→ Input for this task
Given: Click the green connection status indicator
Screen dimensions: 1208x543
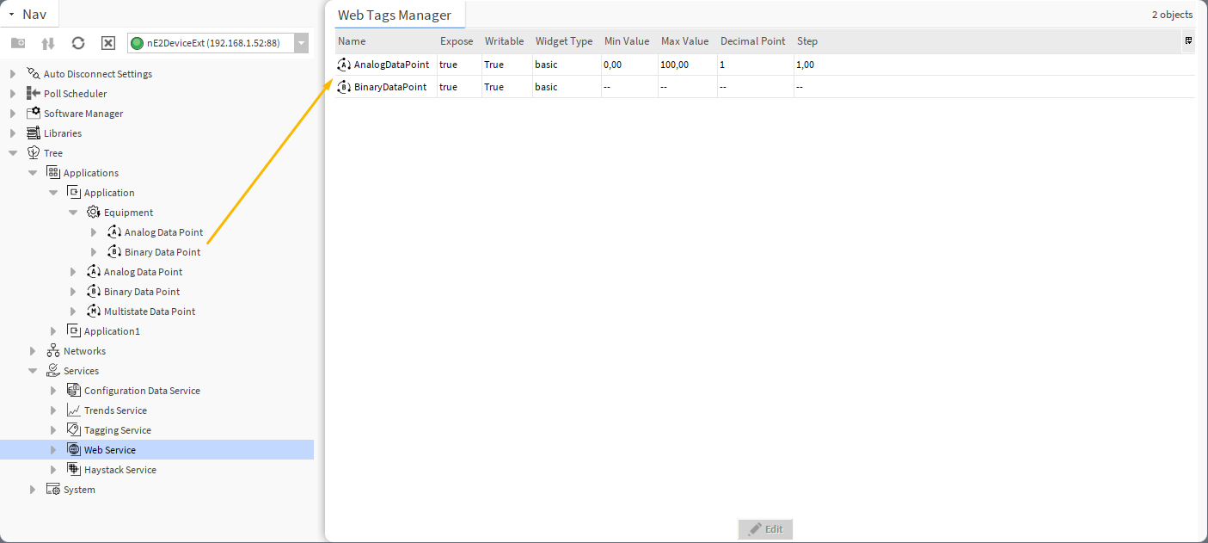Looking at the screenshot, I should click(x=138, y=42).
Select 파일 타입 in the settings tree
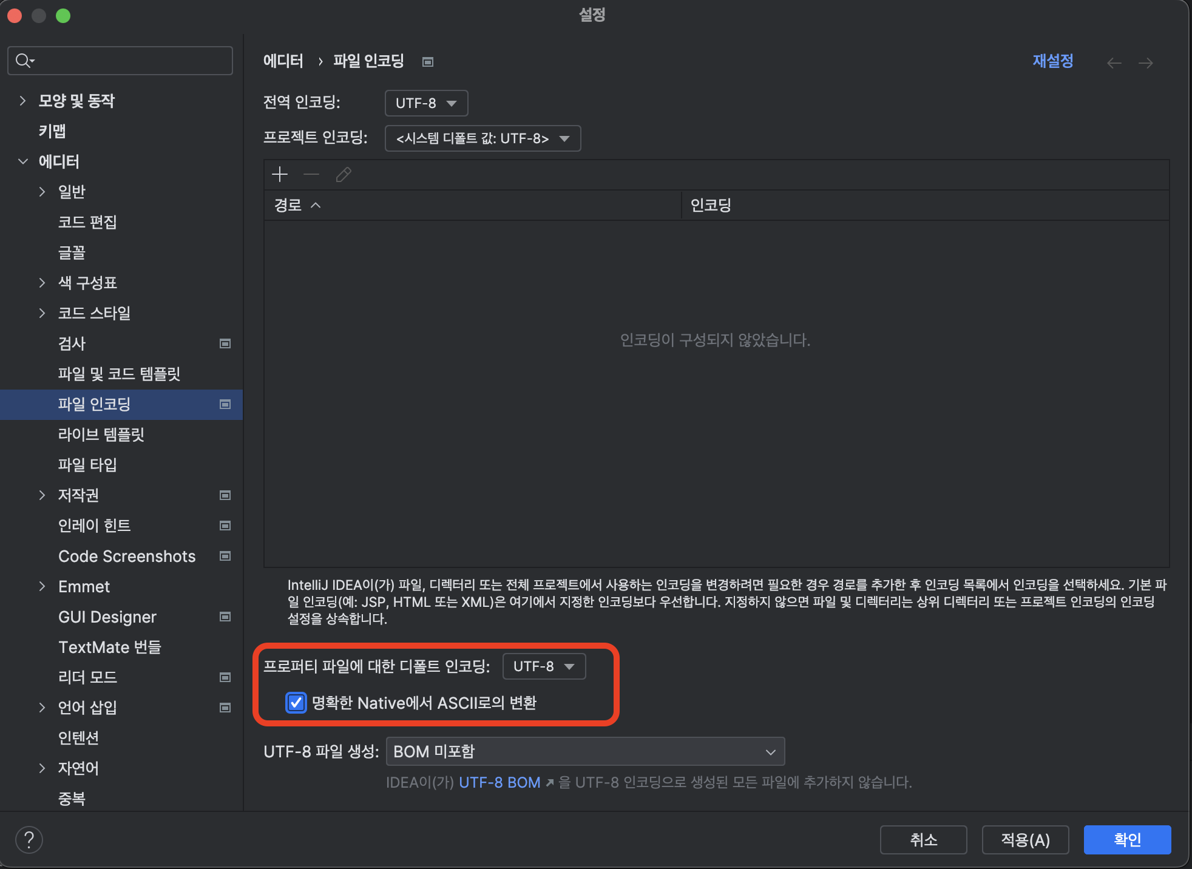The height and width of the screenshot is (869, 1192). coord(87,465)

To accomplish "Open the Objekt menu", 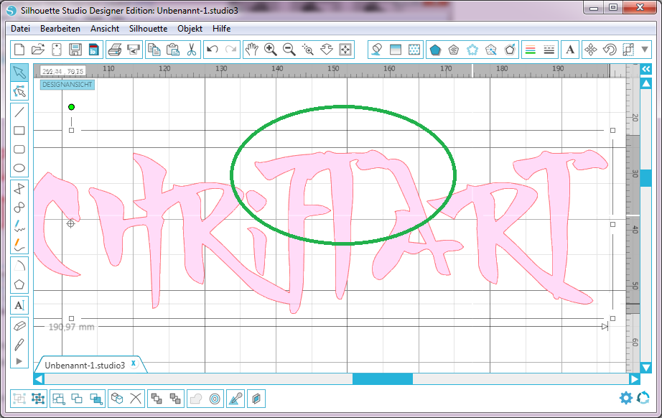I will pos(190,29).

...

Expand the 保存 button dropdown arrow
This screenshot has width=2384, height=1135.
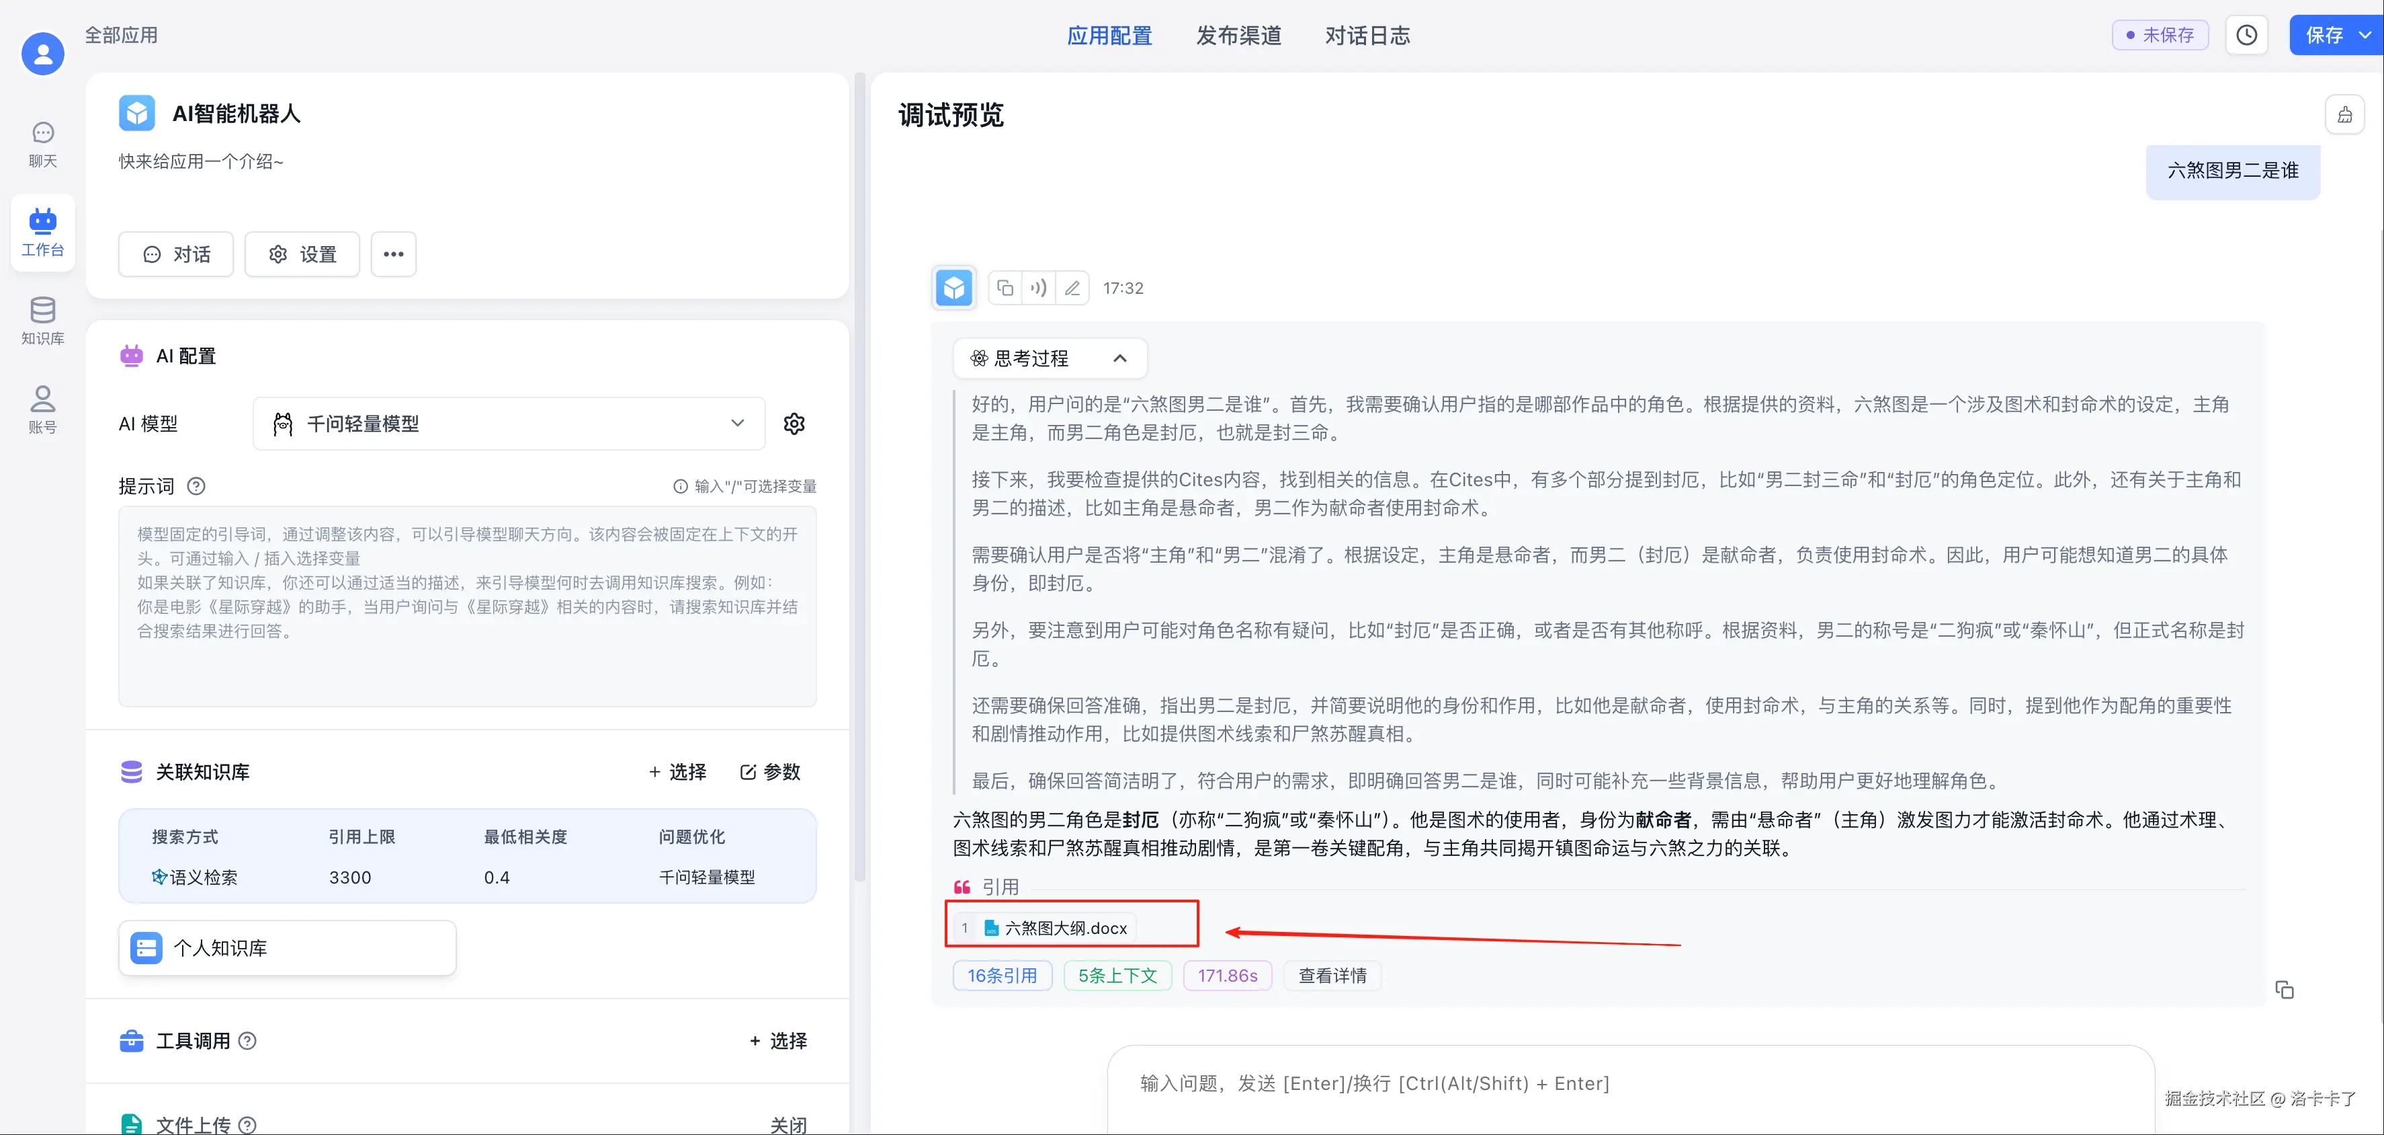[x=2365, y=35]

==

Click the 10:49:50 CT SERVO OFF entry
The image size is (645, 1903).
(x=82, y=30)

→ Work instructions
Format the lines starting at the one containing "Click the 10:49:50 CT SERVO OFF entry" and ending at the one containing "(x=82, y=30)" as a JSON array of strings, one string per line, omitting blank lines.

→ Expected answer
[
  "Click the 10:49:50 CT SERVO OFF entry",
  "The image size is (645, 1903).",
  "(x=82, y=30)"
]